- _Required action_:
Find the lines holding the string "resolution" in the data, then copy all of them.

Given records section start

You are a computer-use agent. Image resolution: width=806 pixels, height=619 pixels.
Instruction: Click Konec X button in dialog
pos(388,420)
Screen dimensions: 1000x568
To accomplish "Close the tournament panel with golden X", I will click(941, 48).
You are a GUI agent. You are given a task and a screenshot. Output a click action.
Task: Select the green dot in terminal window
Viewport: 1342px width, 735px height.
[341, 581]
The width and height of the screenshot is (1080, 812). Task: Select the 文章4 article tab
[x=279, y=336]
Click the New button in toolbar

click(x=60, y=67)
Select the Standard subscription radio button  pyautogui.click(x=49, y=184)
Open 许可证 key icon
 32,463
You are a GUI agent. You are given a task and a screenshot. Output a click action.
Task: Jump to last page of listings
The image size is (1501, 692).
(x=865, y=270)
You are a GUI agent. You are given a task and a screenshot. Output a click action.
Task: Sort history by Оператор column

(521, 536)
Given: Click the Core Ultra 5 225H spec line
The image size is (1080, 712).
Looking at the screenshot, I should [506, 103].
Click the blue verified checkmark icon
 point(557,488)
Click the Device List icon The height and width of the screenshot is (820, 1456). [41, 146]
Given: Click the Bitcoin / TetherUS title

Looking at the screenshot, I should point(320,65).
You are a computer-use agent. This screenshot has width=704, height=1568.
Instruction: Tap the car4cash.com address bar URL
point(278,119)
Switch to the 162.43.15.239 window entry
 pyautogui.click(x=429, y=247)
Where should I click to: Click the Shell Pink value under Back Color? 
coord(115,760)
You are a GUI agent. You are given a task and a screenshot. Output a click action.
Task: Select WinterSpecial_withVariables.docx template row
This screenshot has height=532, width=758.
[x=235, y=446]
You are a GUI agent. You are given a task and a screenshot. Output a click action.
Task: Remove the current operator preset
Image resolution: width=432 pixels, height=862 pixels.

Given records section end

- _Response to this task_:
You are a computer-use agent. Image resolution: width=806 pixels, height=619 pixels.
Image resolution: width=432 pixels, height=862 pixels.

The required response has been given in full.